その日も寝ぼすけのお姫様に声をかけながらどっさりと贈り物をテーブルに置き、天蓋付きのベッドで眠る彼女を起こしながら、いそいそと金糸の髪にブラシを滑らせはじめた。絹糸のように艶やかな上にしなやかで強い髪で、リアのちりちりとした髪とは大違いだった。
「今日も姫様の髪は美しいですね」
「そう? 私からしてみれば、リアの髪のほうがよっぽど美しく思えるわ」
「そうですか?」
リアはお姫様の言葉にきょとんとした。
彼女の髪には色がない。小さい頃から色がないのだから、それがみっともなくて、彼女は髪を編み上げると全部ヘッドドレスの下に無理矢理押し込めてしまっていた。ヘッドドレスがデフォルトのメイド業は、彼女にとっては天職であった。
しかしお姫様は続ける。
「ええ。だってあなたのヘッドドレスの下の髪だけれど、まるで星屑じゃない。流せばきっと天の川みたいに美しいわ」
「そ、そうでしょうか……?」
それにリアは狼狽える。今まで親にまで怪訝な顔で「年寄りみたいな髪の色になったのはなんでだろうね」と言われていたのだから、そのコンプレックスを簡単にお姫様の言葉で払拭できるものではなかったが。
お姫様はにっこりと笑った。
「ええ。きっとあなたの髪を編み上げてつくったドレスは、それはそれは素晴らしい星の服になるでしょうね。見たいわ」
それはリアにとっては天啓だった。
あと半年も経てば、お姫様は誕生日になる。あと半年もあれば、彼女に自分の髪でつくった服を贈れるだろうか。
リアはちらりと贈り物の山を見た。
これは全てお姫様の求婚相手たちからのものだ。有名な貴族、偉大な騎士、隣国の王子などなど、それはそれはそうそうたる面々が彼女に贈り物を贈って愛を囁いているのだ。
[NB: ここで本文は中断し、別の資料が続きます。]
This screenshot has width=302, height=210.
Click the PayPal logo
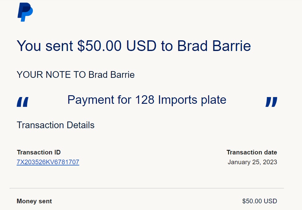point(25,12)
そんな彼らの贈り物に勝てるとは思えないが、彼女が欲しいと言ったものを贈りたいと、そう彼女は思ったのだ。
****
ところで、王城の中庭の一角には魔法使いが住んでいる。
元は宮廷魔法使いだったらしいのだが、既に宮廷魔法使いの称号は弟子に渡して隠居している。本当は故郷に帰りたかったらしいのだが、国王はこの男を大層気に入って、客人として中庭に小屋を建てて住ませているのだそうだ。
リアはお姫様の洗濯物が飛んでいった際にたまたま見つけて以来、たびたび茶飲み友達としてお話しをしていた。
「こんにちは、デイルさん。相談に乗ってもらってよろしい?」
「なんだいリア。君の相談はいつだって厄介じゃないか」
デイルはどう見ても隠居するような見た目には見えず、せいぜいリアとは五つほどしか離れてないようにしか見えないのだが。この王城で働くいかつい騎士団長や宰相までうやうやしく話しかけるものだから、見た目よりも年を重ねているのかもしれない。
リアは思いつきを口にした。
「あのね、育毛剤が欲しいんです。毎日毎日、髪を伸ばしたいんです」
「なんだって? 君はまだ髪が抜ける年頃でもないだろ」
「私、自分の髪を毎日切って、その髪で布を織らないといけないんです」
「……なんだって? おかしなことを言うもんだね君も」
デイルは彼女を小屋に招き入れると、ポットに乱暴に薬草と蜂蜜をたっぷりと入れて、ミルクを注いで煮はじめた。濃い匂いが漂う中、デイルはリアのほうにマグカップに薬草茶を注いで出した。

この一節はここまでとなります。